Load the following libraries

library(stringr)

library(tidyr)

library(dplyr)

library(tidyverse)

library(tibble)

library(caret)

library(readr)

Upload the data into Github

This will ensure that everyone with access to the github repository can easily audit or retest the data. This ensures ease of accessibility and testing by a wide audience. Follow this link to see uploaded Male migrants .csv file (https://raw.githubusercontent.com/igukusamuel/DATA-607-Project-2/master/UN_MigrantStockMale_2019.csv)

male_migrants <- read_csv("https://raw.githubusercontent.com/igukusamuel/DATA-607-Project-2/master/UN_MigrantStockMale_2019.csv")
head(male_migrants)
#view(head(male_migrants, 20)) # vIew data frame structure and see how many rows to skip.

Skip first 15 rows

As part of data cleanup, skip the first 15 rows that include source information not relevant to out analysis.

male_migrants <- read_csv("https://raw.githubusercontent.com/igukusamuel/DATA-607-Project-2/master/UN_MigrantStockMale_2019.csv", skip = 15)

head(male_migrants) #Print out first few rows to confirm that the data have been loaded correctly.

Filter for N/As in column X6

Careful review of the data shows that column named X6 only includes data for rows related to countries and N/A’s for rows relating to regions and regional totals. Thus filtering out all N/As in column X6 will leave us with country data only, which is the basis of out analysis. We first view all the N/As under column X6 to confirm none of them relate to country information.

colX6 <- filter(male_migrants, is.na(X6))

x <- length(colX6)
x
## [1] 530
head(colX6)

Exclude N/As in column X6

We then exclude all N/A’s in column X6 and print out the first 6 rows using the head() function.

male_migrants_by_country <- filter(male_migrants, !is.na(X6))

head(male_migrants_by_country)

Rename column X1 and X3

From the above print out, there is need to rename column X1 and X3 as year and country_to respectively.

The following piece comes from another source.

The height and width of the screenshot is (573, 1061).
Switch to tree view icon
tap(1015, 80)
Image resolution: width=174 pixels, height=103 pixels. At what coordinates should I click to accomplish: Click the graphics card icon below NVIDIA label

male_migrants_by_country <- male_migrants_by_country %>% 
        rename(
                year = X1,
                country_to = X3
        )
head(male_migrants_by_country)

View all columns

The above printout shows a number of irrelevant columns that are not necessary for our analysis. Lets print out the entire column names and delete the unnecessary ones to have a cleaner data set.

column_names <- colnames(male_migrants_by_country)
#column_names # umcomment to view entire list of column names
head(column_names)
## [1] "year"       "X2"         "country_to" "X4"         "X5"        
## [6] "X6"

Exclude irrelevant columns

The above print out reveals that we do not need all column names that start with “X”, “Total” or “Other”. We delete these columns using the srtarts_with function.

male_migrants_by_country <- male_migrants_by_country %>% 
        select(-starts_with("X"), -starts_with("Other"), -starts_with("Total"))

head(male_migrants_by_country)

View dimentions of resulting data frame

We use dim() function to have an idea of how many rows and columns we have for our analysis.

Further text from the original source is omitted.